PASSAGE:
■ ■ ■ ■ ■ ■ ■

The most popular editor of WAITS, called E (manual as PDF, reference, source), had a better approach: big text files were split into pages, separated by form feeds (^L), and the editor could only load some of these pages into main memory. It was recommended to keep pages less than 200 lines, which roughly are 3 kilowords. Finally, E edited files in-place and only wrote out changed pages, so fixing a single character typo, for example, just required a quick write.

In order to know where the pages start, E maintained a directory page, which was the first page of a file, starting with COMMENT (click on some links above to see an example) and then the list of pages and their offset. Thus, seeking to a specific page was very quick, and the directory page doubled as a table of contents for bigger files, which improved the user experience.

This directory page was part of the file. Compilers and tools had to be adjusted to ignore it if needed (well, FORTRAN ignored lines with C anyway…), but for example TeX had modifications (see “Reading the first line of a file”) to skip the directory page.

This sounded all plausible to me, until I realized that it would not work for actual editing, because you of course not only overwrite characters, but also insert a word or a line here or there when you are working on a big program. E would still have to rewrite the whole file after the insertion, I thought!

So I dug deeper and realized I had to rethink some implicit assumptions I had from using Unix-like systems for the last 20 years. On Unix, a file is a linear stream of bytes: you cannot insert data in the middle without rewriting the file until the end.

However, WAITS used a record-based file system. We can read read about it in the documentation on UUOs (what a Unix user would call syscalls):

A disk or dectape file consists of a series of 200 word records. Often, these records are read (or written) sequentially from the beginning of the file to the end. But sometimes one wishes to read or alter only selected parts of a file. Three random access UUOs are provided to allow the user to do exactly that. To do random access input or output, you must specify which record you want to reference next. On the disk, the records of a file are numbered consecutively from 1 to n, where the file is n records long.

This means that a WAITS file is a sequence of records, not a sequence of bytes. And if a record was not full, it could be re-written with more content! Of course, if you inserted so much you actually needed to insert a new record, the file needed to be rewritten. This was called “bubbling”, and E also did it in-place. But for small edits, rewriting the records that contained the changed pages was enough.

I think the record-oriented file system of WAITS was actually key to support editing big files in this environment. Other systems at the time did not support this as well: Unix ed loaded the whole file into memory [2020-10-25: as Eric Fisher points out, ed uses a temporary file to keep blocks if the buffer reaches a certain size] and wrote it out again, and Unix consists of many small files not larger than 1000 lines. On ITS, the only bigger files I could find were assembled from other inputs, or mail archives which were only read or appended to, but not modified inside.

However, as having more memory got feasible, all these optimizations became obsolete. All modern text editors load files directly into memory and rewrite them when saving.

■ ■ ■ ■ ■ ■ ■

YOUR INSTRUCTIONS: Please list every operating system that the passage about the E editor names.

RECORDED DATA:
■ ■ ■ ■ ■ ■ ■

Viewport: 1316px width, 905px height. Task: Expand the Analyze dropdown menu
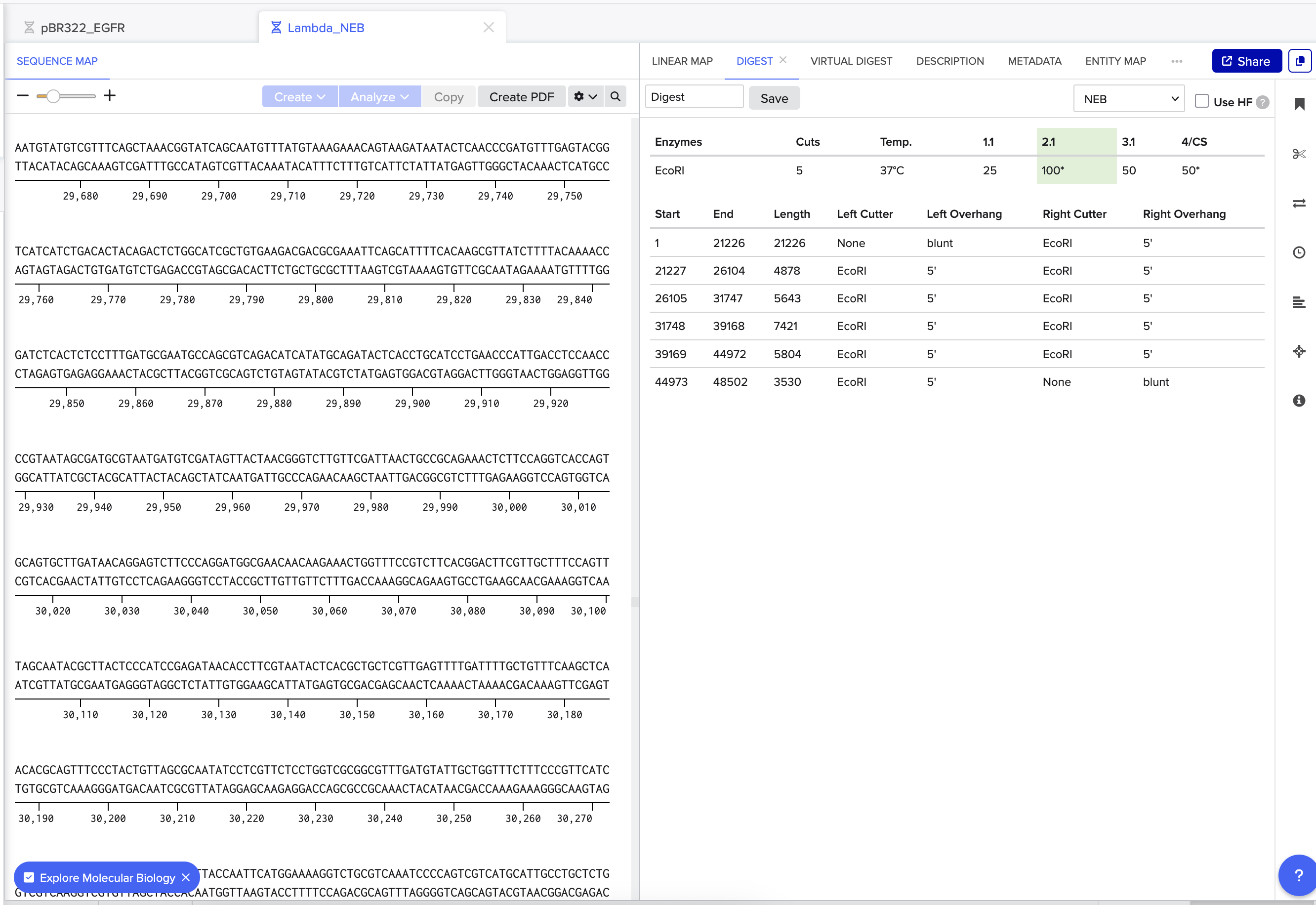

■ ■ ■ ■ ■ ■ ■

REPLY: WAITS, Unix, ITS